Von Anfang an wurde aber auch auf die vielen Zwischentöne in den Disharmonien zwischen beiden Gesprächspartnern in den vergangenen zwei Jahrtausenden aufmerksam gemacht. Faktisch habe die kirchliche Tradition der mittelalterlichen Krippen-, Passions- und Osterspiele dem Theater eine noch längere Durststrecke zwischen der Antike und der Neuzeit erspart, so Thomas Sternberg, Direktor des Franz Hitze Hauses in Münster und kulturpolitischer Sprecher des ZdK. Danach seien im Verhältnis von Kirche und Theater während der Reformation durch das Jesuitentheater der Gegenreformation und dann in der Aufklärung mehrfach gegenläufige Akzente gesetzt worden.

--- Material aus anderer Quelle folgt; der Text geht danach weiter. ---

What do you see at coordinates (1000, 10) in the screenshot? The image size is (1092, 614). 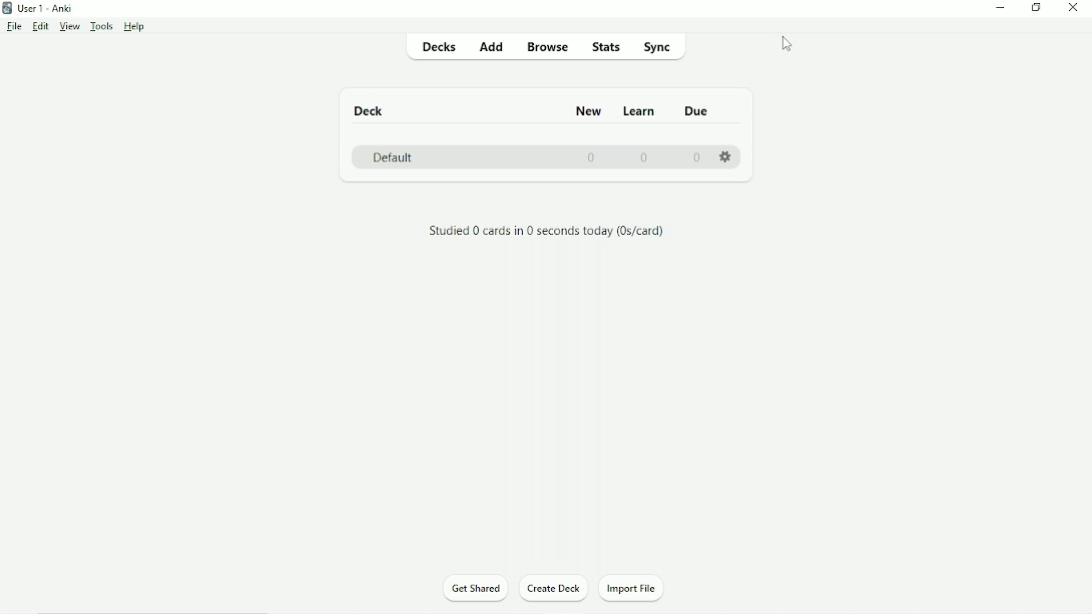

Am Ende des 19. Jahrhunderts wiederum habe es gerade innerhalb des Katholizismus eine bedeutende Theaterbewegung gegeben, sei das Laienspiel in vielen der Bildungsbewegung verpflichteten katholischen Vereinen und Verbänden gepflegt worden. Und nicht zuletzt nach dem Zweiten Weltkrieg habe man sich in den fünfziger Jahren in katholischen Theatergemeinden engagiert, weil man sich vom Theater nach der Zeit des Nationalsozialismus eine entscheidende geistige Orientierung erhoffte. Zu den Gründern einer solchen Vereinigung in Münster habe etwa der damalige Theologieprofessor und spätere Bischof von Mainz, Kardinal Hermann Volk gehört.


Zentral für die Werkstattgespräche ist jeweils die konkrete Auseinandersetzung mit Kunst. So nahm dieses Mal etwa das Autorenpaar Tankred Dorst und Ursula Ehler-Dorst, die beide 2008 den Kunst- und Kulturpreis der Katholiken verliehen bekommen hatten (vgl. HK, Dezember 2008, 599 f.), an dem Treffen teil. Tagungsdramaturgisch geschickt wurde am Ende die Inszenierung des Bayerischen Staatsschauspiels von Dorsts Stück "Ich, Feuerbach" (1986; Regie: Veit Güssow) aufgeführt, nachdem die Vorträge und Diskussionen bereits mehrfach durch Proben im Tagungsraum unterbrochen wurden. In dem Stück mit religiösen Tiefenschichten geht es um einen Theaterschauspieler, der sich nach einer jahrelangen Pause wieder um ein Engagement bemüht. Der Intendant lässt ihn jedoch beim verabredeten Termin bis zuletzt warten, so dass jener dem Regieassistenten, unterbrochen von nervenden Bühnenarbeitern, seine Lebens- und schließlich auch seine Leidensgeschichte auf und hinter der Bühne erzählt. Fast wie ein Gott sei der Intendant, heißt es in Verstärkung der Anspielungen auf "Warten auf Godot" von Samuel Beckett.

An einem Abend trug die Film- und Theaterschauspielerin Hanna Schygulla im Kreuzgang der Abtei weite Teile von "Marieluise" vor, einem autobiographischen Monolog der Bertolt-Brecht-Schülerin Marieluise Fleißer, der von Kerstin Specht für die Bühne geschrieben wurde.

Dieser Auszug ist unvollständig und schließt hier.